**RECORDS FOR THIS TASK:**
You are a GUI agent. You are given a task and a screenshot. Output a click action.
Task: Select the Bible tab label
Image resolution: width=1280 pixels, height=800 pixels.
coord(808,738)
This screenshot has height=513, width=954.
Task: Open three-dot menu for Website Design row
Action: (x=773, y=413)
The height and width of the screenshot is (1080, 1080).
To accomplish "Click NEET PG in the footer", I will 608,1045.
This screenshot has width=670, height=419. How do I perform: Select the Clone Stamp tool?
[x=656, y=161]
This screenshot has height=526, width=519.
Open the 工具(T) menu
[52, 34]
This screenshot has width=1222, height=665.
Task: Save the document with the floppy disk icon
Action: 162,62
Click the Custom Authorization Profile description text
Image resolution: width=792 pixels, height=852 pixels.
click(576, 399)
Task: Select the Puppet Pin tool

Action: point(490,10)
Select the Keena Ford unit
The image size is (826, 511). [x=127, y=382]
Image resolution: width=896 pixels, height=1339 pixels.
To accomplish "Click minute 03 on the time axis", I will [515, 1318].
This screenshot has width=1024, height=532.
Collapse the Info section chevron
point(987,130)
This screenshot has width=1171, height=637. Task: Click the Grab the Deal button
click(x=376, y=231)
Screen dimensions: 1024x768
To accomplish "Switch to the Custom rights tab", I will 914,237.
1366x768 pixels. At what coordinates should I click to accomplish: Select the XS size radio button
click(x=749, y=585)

**WHAT TO DO:**
What you return should be only the lines from the line containing "Image resolution: width=792" through the end of the material above, reproduced exactly, first and last included.

**EXPECTED ANSWER:**
Image resolution: width=792 pixels, height=852 pixels.
click(576, 399)
Task: Select the Puppet Pin tool

Action: point(490,10)
Select the Keena Ford unit
The image size is (826, 511). [x=127, y=382]
Image resolution: width=896 pixels, height=1339 pixels.
To accomplish "Click minute 03 on the time axis", I will [515, 1318].
This screenshot has width=1024, height=532.
Collapse the Info section chevron
point(987,130)
This screenshot has width=1171, height=637. Task: Click the Grab the Deal button
click(x=376, y=231)
Screen dimensions: 1024x768
To accomplish "Switch to the Custom rights tab", I will 914,237.
1366x768 pixels. At what coordinates should I click to accomplish: Select the XS size radio button
click(x=749, y=585)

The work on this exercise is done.